*DATASET EXTRACT*.
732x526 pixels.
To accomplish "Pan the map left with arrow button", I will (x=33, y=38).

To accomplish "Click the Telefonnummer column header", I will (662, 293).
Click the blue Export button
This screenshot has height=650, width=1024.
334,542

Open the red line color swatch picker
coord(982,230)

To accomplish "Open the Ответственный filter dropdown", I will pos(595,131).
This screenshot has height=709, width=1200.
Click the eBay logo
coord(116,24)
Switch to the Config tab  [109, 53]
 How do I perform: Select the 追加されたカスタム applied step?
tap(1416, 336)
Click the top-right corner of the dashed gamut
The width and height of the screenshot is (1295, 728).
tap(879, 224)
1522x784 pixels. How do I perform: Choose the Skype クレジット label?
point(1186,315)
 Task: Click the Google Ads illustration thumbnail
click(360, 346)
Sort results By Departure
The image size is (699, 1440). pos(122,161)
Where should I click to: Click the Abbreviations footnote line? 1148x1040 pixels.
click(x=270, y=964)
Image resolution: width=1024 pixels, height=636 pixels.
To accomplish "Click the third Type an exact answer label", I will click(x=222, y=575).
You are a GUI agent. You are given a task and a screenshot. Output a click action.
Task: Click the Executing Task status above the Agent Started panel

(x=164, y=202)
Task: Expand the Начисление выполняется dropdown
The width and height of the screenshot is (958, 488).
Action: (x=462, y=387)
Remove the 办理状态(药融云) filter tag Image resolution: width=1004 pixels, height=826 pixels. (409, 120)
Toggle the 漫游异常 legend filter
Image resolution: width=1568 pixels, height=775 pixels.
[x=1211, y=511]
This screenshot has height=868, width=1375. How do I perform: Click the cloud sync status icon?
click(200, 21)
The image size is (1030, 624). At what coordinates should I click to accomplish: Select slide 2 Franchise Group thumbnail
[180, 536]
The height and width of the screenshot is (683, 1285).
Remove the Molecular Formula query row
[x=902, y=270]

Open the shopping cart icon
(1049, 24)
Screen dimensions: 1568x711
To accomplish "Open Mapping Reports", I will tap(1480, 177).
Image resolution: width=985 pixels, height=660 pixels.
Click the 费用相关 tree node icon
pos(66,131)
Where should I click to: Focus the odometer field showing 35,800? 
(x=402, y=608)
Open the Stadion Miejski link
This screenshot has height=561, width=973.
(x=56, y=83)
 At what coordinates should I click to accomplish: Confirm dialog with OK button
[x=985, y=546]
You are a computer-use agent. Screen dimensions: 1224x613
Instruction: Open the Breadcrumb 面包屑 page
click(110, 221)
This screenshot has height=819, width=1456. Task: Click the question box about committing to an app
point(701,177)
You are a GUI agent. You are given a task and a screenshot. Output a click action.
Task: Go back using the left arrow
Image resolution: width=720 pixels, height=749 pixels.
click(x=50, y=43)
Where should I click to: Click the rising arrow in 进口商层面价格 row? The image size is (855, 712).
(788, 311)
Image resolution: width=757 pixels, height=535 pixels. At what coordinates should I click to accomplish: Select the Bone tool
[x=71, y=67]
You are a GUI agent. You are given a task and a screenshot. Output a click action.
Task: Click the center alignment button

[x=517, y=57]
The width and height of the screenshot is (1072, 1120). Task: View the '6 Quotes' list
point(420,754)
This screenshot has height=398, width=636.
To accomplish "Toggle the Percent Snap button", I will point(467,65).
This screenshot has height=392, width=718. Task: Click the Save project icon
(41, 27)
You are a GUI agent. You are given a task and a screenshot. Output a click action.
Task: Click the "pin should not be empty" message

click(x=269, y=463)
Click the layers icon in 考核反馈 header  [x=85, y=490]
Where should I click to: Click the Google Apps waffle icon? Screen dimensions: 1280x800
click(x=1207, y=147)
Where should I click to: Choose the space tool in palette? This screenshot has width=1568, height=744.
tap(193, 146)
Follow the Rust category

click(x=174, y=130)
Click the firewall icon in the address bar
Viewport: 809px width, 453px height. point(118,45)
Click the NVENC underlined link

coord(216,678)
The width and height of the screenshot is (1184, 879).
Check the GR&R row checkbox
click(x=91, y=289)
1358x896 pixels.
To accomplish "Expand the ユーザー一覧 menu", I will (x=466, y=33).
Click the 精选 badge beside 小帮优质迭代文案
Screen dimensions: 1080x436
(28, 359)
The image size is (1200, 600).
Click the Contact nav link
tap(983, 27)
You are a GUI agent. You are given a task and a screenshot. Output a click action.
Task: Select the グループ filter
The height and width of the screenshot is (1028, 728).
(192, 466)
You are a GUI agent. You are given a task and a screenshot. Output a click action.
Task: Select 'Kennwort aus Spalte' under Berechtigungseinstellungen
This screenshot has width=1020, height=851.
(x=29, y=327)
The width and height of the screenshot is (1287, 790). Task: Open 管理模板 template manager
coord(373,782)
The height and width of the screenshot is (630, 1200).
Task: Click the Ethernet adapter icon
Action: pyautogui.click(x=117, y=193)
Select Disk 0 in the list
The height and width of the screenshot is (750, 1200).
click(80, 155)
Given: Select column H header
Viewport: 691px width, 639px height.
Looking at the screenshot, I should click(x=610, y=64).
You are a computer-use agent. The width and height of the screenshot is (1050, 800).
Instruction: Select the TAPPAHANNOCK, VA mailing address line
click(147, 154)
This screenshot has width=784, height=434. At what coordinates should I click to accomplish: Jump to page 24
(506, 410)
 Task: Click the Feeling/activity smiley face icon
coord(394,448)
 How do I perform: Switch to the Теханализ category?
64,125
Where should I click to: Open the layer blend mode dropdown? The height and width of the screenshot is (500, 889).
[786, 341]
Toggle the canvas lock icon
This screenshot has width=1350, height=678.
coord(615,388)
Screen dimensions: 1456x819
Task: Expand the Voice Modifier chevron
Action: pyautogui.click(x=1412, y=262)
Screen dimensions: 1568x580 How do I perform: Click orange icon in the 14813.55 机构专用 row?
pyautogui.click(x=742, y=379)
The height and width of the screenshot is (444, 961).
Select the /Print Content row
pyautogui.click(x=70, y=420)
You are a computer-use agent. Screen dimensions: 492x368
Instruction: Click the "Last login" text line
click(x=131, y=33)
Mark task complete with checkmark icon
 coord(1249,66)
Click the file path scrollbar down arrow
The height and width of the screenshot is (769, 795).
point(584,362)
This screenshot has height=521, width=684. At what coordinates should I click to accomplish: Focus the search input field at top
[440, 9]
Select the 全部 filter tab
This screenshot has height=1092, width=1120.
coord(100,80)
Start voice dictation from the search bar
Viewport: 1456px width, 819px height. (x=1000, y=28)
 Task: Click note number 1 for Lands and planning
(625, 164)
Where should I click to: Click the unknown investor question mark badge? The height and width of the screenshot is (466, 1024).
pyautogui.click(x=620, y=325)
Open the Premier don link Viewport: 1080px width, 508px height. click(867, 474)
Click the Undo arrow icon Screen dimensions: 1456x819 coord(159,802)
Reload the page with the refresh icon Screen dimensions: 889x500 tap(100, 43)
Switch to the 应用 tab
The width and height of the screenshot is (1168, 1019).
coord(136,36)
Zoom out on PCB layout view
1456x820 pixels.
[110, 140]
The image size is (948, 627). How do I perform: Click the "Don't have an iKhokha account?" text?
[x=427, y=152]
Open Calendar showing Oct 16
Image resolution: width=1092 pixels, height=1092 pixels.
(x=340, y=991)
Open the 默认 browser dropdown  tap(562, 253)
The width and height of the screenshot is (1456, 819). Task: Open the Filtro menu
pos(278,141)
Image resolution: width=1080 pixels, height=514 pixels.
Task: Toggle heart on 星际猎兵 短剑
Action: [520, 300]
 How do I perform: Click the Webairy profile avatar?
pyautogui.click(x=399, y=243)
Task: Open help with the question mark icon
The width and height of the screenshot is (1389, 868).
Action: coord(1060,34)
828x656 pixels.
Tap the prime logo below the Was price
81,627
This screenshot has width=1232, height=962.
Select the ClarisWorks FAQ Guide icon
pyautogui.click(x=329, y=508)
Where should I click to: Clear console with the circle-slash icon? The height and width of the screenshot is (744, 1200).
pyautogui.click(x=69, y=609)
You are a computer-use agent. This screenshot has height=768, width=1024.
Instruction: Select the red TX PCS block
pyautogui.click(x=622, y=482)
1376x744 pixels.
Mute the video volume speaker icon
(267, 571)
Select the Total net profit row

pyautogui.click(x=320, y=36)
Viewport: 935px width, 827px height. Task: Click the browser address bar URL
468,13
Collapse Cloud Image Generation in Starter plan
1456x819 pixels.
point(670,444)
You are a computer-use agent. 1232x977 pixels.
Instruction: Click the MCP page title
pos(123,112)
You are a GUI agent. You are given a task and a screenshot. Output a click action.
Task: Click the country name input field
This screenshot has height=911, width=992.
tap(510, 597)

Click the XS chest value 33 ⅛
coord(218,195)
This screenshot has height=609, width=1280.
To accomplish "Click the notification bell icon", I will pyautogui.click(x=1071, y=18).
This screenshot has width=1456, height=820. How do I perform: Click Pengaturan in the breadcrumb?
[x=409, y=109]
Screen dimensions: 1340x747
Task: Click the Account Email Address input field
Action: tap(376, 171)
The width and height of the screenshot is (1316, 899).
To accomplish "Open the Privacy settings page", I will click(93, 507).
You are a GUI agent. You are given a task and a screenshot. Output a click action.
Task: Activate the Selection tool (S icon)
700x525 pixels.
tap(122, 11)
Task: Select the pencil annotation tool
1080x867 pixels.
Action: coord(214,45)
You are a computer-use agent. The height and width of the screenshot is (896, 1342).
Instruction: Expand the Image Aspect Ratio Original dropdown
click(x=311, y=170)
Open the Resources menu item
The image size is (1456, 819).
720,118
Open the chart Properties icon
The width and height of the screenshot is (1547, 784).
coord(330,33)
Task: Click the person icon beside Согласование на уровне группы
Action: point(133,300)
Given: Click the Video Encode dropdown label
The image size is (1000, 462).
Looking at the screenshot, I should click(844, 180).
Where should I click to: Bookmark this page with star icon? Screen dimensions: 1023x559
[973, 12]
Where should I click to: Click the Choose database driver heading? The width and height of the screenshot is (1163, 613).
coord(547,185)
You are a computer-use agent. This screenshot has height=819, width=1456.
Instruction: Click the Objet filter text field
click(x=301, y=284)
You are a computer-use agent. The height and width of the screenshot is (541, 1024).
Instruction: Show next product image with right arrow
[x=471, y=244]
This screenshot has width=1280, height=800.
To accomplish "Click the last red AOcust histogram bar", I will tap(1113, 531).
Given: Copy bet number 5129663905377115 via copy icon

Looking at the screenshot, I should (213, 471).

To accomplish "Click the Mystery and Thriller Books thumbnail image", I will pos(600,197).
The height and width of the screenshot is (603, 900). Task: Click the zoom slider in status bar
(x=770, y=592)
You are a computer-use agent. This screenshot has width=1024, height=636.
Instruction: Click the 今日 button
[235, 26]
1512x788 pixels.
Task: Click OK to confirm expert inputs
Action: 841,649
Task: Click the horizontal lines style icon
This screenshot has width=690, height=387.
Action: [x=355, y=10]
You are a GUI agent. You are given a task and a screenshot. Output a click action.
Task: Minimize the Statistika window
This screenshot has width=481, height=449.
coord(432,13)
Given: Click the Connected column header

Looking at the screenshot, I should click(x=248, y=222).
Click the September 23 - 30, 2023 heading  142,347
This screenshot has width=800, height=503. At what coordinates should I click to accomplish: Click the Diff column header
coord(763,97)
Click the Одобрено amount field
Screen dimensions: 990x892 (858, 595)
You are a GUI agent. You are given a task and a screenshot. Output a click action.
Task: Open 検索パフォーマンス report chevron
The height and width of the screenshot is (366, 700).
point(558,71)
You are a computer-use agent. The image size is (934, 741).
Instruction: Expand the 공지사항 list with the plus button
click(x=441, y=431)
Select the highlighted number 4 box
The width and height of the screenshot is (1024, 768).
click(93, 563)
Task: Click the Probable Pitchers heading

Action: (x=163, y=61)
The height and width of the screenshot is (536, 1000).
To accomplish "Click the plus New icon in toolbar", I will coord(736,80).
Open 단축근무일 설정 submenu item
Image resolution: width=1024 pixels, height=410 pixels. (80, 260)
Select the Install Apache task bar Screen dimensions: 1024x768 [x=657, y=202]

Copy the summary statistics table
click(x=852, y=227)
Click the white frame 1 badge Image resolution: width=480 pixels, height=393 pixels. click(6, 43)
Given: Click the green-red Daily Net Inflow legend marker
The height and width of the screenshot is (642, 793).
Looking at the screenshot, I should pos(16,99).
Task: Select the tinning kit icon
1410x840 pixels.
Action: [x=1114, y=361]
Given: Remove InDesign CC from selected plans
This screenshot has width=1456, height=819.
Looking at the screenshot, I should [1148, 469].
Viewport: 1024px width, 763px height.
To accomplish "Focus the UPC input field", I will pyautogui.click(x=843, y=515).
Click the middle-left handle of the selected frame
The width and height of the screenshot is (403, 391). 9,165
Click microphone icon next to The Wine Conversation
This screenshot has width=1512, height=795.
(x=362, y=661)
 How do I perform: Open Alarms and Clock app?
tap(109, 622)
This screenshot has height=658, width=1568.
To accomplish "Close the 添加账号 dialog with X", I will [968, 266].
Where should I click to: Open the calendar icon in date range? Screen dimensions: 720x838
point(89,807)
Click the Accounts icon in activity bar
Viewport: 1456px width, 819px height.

*GIVEN PROBLEM*. Arrange everything from the start of the records down to the line containing "tap(1416, 336)" as a numbered list, omitting blank lines.

*FINAL RESULT*.
1. 732x526 pixels.
2. To accomplish "Pan the map left with arrow button", I will (x=33, y=38).
3. To accomplish "Click the Telefonnummer column header", I will (662, 293).
4. Click the blue Export button
5. This screenshot has height=650, width=1024.
6. 334,542
7. Open the red line color swatch picker
8. coord(982,230)
9. To accomplish "Open the Ответственный filter dropdown", I will pos(595,131).
10. This screenshot has height=709, width=1200.
11. Click the eBay logo
12. coord(116,24)
13. Switch to the Config tab  [109, 53]
14.  How do I perform: Select the 追加されたカスタム applied step?
15. tap(1416, 336)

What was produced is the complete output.